## Records for the exercise
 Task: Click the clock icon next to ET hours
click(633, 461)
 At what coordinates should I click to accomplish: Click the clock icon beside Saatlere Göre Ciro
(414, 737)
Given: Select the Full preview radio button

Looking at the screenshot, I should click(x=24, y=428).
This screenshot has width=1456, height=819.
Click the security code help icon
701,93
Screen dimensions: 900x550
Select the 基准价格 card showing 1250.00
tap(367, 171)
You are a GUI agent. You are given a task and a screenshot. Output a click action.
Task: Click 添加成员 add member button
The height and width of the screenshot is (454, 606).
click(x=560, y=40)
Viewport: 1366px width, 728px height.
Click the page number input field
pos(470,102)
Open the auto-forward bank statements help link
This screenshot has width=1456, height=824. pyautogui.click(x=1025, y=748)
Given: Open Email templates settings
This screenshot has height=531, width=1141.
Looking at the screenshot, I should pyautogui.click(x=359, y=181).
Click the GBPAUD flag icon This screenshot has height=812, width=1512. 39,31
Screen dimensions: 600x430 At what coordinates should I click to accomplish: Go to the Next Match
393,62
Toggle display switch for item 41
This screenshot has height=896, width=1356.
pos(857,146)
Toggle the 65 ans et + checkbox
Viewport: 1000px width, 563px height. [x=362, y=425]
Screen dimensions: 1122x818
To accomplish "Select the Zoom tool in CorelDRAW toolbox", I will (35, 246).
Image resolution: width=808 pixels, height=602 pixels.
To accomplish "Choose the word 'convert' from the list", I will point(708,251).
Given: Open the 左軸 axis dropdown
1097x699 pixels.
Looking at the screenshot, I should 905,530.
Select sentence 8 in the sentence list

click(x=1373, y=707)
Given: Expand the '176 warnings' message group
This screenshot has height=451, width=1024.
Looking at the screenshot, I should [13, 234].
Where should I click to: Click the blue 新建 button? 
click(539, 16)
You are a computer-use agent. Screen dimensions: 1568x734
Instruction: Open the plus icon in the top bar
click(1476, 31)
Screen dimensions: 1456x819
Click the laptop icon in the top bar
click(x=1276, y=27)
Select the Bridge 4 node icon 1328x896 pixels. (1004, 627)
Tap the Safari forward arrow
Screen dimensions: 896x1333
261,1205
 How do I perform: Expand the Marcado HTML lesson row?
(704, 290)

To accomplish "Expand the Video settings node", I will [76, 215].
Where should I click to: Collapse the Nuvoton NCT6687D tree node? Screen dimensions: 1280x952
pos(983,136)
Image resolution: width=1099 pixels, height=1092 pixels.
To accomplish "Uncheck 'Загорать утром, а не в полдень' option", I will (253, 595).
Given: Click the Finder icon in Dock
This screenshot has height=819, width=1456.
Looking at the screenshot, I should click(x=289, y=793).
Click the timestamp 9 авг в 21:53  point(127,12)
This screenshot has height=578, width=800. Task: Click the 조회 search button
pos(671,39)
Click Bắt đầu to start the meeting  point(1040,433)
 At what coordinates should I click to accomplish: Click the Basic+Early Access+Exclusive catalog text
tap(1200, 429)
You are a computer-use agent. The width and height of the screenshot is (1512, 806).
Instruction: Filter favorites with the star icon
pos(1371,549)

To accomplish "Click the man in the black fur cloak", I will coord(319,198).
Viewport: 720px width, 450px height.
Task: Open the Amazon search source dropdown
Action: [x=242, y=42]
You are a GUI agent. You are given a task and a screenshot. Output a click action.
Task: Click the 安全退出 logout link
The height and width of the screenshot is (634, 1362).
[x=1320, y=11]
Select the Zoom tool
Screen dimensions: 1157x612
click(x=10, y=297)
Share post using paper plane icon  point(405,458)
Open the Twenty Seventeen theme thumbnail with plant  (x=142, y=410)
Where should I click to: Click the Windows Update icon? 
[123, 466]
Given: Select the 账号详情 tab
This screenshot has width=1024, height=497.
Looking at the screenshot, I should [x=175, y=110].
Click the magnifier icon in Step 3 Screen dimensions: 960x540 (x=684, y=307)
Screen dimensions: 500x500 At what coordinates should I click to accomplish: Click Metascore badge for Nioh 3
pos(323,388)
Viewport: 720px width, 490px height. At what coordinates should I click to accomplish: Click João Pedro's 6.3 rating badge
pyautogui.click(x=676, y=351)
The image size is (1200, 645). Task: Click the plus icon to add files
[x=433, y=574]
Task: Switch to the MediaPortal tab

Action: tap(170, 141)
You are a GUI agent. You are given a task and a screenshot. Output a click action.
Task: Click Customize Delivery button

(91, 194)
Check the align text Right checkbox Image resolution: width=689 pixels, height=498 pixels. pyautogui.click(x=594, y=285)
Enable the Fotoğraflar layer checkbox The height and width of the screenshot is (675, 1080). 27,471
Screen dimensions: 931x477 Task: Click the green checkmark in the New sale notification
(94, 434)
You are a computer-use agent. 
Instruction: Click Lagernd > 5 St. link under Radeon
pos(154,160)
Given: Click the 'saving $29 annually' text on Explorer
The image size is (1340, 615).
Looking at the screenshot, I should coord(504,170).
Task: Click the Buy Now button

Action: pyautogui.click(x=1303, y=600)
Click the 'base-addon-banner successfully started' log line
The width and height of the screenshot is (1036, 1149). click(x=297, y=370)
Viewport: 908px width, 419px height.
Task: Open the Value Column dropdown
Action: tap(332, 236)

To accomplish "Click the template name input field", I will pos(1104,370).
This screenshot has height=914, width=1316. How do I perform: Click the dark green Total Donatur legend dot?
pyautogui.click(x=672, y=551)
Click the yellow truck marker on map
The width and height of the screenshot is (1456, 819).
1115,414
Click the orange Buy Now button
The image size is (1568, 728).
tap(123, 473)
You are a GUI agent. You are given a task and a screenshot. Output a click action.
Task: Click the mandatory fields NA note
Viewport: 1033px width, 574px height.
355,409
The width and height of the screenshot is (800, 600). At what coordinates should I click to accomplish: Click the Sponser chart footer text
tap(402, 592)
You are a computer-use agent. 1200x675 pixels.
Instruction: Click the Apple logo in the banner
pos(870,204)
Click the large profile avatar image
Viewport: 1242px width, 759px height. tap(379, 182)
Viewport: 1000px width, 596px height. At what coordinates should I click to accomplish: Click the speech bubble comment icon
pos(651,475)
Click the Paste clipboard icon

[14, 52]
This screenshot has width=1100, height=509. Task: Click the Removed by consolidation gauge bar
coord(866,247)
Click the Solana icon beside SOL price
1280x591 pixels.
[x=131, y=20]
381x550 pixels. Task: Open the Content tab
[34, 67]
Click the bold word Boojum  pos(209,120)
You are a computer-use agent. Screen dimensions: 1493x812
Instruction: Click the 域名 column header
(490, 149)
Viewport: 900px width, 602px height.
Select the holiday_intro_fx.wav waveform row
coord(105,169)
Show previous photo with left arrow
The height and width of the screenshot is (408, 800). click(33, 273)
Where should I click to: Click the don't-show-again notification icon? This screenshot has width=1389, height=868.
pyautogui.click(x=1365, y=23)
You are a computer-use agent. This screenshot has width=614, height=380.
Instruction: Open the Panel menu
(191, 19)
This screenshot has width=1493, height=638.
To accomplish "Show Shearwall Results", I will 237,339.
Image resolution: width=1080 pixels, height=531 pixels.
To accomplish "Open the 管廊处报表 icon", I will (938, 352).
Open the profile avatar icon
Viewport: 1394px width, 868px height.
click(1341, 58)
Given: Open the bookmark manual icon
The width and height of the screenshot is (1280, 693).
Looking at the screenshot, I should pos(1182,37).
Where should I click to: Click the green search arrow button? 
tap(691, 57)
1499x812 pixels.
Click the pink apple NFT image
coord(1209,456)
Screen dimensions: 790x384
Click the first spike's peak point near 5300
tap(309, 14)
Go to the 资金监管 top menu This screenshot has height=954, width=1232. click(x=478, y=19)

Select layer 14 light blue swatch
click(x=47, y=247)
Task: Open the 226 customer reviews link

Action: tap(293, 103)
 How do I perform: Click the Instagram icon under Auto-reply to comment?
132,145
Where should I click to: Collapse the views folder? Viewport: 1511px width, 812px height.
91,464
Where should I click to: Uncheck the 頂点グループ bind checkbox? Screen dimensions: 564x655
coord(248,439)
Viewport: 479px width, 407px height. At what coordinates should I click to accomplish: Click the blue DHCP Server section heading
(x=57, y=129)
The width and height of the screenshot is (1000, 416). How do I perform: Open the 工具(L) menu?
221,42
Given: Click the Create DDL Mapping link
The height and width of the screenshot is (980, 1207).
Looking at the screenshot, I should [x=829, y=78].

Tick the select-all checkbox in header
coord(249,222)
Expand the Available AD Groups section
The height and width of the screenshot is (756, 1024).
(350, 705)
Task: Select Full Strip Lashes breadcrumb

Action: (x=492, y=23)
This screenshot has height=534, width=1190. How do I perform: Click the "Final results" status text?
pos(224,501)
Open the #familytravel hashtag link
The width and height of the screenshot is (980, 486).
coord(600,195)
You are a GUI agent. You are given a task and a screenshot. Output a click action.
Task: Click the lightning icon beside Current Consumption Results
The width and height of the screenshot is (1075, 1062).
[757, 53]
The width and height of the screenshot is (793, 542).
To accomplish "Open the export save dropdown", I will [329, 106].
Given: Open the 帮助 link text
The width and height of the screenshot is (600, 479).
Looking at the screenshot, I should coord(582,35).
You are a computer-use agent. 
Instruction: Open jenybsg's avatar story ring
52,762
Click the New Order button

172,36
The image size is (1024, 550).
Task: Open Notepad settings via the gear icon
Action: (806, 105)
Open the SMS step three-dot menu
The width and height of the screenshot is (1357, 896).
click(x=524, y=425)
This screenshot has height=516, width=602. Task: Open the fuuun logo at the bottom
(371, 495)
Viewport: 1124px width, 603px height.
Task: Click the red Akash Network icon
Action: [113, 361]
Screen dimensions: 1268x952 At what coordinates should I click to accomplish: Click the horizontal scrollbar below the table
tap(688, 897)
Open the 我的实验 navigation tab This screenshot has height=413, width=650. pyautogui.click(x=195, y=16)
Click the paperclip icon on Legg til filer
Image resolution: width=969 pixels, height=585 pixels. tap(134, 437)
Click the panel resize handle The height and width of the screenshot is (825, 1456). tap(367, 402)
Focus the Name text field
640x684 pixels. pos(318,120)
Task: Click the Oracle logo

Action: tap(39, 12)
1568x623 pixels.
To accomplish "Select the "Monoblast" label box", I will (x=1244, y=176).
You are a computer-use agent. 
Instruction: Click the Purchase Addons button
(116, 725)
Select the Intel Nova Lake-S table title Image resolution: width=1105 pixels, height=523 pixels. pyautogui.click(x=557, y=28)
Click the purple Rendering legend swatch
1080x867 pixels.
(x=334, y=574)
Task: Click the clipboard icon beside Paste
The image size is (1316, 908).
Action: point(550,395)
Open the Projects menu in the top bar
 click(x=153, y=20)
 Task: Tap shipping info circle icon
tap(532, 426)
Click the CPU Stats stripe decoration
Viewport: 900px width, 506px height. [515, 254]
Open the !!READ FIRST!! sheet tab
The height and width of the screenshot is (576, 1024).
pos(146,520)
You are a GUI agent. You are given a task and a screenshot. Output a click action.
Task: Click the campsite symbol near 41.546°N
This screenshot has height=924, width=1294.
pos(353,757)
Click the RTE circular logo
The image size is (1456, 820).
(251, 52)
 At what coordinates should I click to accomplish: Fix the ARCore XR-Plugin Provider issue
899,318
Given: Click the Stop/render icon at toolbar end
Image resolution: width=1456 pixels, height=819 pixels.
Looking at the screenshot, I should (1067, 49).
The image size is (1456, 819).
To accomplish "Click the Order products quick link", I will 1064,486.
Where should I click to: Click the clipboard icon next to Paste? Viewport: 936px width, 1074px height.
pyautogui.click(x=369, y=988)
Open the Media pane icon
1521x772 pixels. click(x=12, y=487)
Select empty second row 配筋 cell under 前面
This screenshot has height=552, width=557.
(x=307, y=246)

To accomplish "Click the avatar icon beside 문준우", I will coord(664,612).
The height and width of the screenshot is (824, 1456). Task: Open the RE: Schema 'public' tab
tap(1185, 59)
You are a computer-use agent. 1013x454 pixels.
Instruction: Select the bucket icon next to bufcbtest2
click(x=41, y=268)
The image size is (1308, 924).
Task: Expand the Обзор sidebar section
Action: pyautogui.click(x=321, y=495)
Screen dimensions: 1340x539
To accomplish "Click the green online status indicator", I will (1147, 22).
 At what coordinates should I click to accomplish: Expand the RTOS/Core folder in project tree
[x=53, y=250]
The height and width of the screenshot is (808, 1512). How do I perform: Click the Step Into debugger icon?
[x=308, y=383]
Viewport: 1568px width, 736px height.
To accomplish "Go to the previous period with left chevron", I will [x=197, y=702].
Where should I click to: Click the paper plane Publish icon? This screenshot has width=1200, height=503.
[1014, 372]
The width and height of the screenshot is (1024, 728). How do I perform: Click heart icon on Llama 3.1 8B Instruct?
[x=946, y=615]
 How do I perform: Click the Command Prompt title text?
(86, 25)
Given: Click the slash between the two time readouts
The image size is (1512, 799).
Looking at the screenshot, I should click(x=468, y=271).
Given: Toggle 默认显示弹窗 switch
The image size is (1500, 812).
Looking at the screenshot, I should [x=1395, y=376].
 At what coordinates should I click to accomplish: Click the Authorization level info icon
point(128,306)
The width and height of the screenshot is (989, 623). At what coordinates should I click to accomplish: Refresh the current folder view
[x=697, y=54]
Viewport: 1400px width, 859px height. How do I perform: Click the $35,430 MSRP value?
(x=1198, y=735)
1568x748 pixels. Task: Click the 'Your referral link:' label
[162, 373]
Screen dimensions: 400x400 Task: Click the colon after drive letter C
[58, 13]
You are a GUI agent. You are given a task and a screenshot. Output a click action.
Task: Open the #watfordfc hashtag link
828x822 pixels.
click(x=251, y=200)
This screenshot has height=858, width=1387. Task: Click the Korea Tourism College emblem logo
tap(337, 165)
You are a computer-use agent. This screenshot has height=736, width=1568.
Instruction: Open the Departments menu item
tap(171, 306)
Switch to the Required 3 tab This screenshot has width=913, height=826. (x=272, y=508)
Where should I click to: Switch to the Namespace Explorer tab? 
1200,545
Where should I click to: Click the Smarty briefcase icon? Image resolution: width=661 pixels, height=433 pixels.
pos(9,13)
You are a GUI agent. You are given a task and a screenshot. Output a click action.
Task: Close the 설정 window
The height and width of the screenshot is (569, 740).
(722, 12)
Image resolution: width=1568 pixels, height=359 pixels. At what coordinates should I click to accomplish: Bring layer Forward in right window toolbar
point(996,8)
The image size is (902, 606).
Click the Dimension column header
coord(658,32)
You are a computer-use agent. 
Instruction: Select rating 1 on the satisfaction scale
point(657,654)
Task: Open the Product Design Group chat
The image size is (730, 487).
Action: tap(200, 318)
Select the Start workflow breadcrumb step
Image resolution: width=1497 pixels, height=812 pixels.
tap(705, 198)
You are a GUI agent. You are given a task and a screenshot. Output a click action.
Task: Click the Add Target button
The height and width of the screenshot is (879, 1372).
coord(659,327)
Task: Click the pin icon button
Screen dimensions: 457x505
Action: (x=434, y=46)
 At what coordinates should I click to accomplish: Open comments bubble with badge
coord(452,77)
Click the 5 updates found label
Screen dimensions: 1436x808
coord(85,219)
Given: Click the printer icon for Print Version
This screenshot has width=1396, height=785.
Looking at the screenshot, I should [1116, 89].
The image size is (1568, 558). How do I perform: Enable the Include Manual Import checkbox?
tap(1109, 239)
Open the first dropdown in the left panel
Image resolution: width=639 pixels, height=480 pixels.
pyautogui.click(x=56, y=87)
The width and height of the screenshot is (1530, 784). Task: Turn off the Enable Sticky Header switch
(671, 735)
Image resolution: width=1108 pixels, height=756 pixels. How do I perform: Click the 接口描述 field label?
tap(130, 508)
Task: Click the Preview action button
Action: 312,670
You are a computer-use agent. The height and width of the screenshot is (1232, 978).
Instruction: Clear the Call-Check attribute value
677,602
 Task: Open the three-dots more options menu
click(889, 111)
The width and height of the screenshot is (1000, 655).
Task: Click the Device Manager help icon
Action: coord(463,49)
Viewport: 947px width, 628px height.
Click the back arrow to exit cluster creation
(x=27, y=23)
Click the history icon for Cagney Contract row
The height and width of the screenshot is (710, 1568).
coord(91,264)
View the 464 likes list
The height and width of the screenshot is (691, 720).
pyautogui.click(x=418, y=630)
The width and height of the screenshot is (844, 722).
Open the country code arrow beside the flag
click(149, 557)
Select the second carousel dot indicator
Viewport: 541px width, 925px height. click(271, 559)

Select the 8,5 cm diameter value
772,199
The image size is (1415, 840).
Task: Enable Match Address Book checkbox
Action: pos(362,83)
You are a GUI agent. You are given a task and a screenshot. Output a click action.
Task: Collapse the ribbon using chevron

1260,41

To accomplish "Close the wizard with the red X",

## Exercise brief
Set out the records as a Markdown table with the columns Row and Entry, from the first line up to and including the line that contains "click(x=1373, y=707)". Give each line its row number and omit blank lines.

## Task solution
| Row | Entry |
|---|---|
| 1 |  Task: Click the clock icon next to ET hours |
| 2 | click(633, 461) |
| 3 |  At what coordinates should I click to accomplish: Click the clock icon beside Saatlere Göre Ciro |
| 4 | (414, 737) |
| 5 | Given: Select the Full preview radio button |
| 6 | Looking at the screenshot, I should click(x=24, y=428). |
| 7 | This screenshot has width=1456, height=819. |
| 8 | Click the security code help icon |
| 9 | 701,93 |
| 10 | Screen dimensions: 900x550 |
| 11 | Select the 基准价格 card showing 1250.00 |
| 12 | tap(367, 171) |
| 13 | You are a GUI agent. You are given a task and a screenshot. Output a click action. |
| 14 | Task: Click 添加成员 add member button |
| 15 | The height and width of the screenshot is (454, 606). |
| 16 | click(x=560, y=40) |
| 17 | Viewport: 1366px width, 728px height. |
| 18 | Click the page number input field |
| 19 | pos(470,102) |
| 20 | Open the auto-forward bank statements help link |
| 21 | This screenshot has width=1456, height=824. pyautogui.click(x=1025, y=748) |
| 22 | Given: Open Email templates settings |
| 23 | This screenshot has height=531, width=1141. |
| 24 | Looking at the screenshot, I should pyautogui.click(x=359, y=181). |
| 25 | Click the GBPAUD flag icon This screenshot has height=812, width=1512. 39,31 |
| 26 | Screen dimensions: 600x430 At what coordinates should I click to accomplish: Go to the Next Match |
| 27 | 393,62 |
| 28 | Toggle display switch for item 41 |
| 29 | This screenshot has height=896, width=1356. |
| 30 | pos(857,146) |
| 31 | Toggle the 65 ans et + checkbox |
| 32 | Viewport: 1000px width, 563px height. [x=362, y=425] |
| 33 | Screen dimensions: 1122x818 |
| 34 | To accomplish "Select the Zoom tool in CorelDRAW toolbox", I will (35, 246). |
| 35 | Image resolution: width=808 pixels, height=602 pixels. |
| 36 | To accomplish "Choose the word 'convert' from the list", I will point(708,251). |
| 37 | Given: Open the 左軸 axis dropdown |
| 38 | 1097x699 pixels. |
| 39 | Looking at the screenshot, I should 905,530. |
| 40 | Select sentence 8 in the sentence list |
| 41 | click(x=1373, y=707) |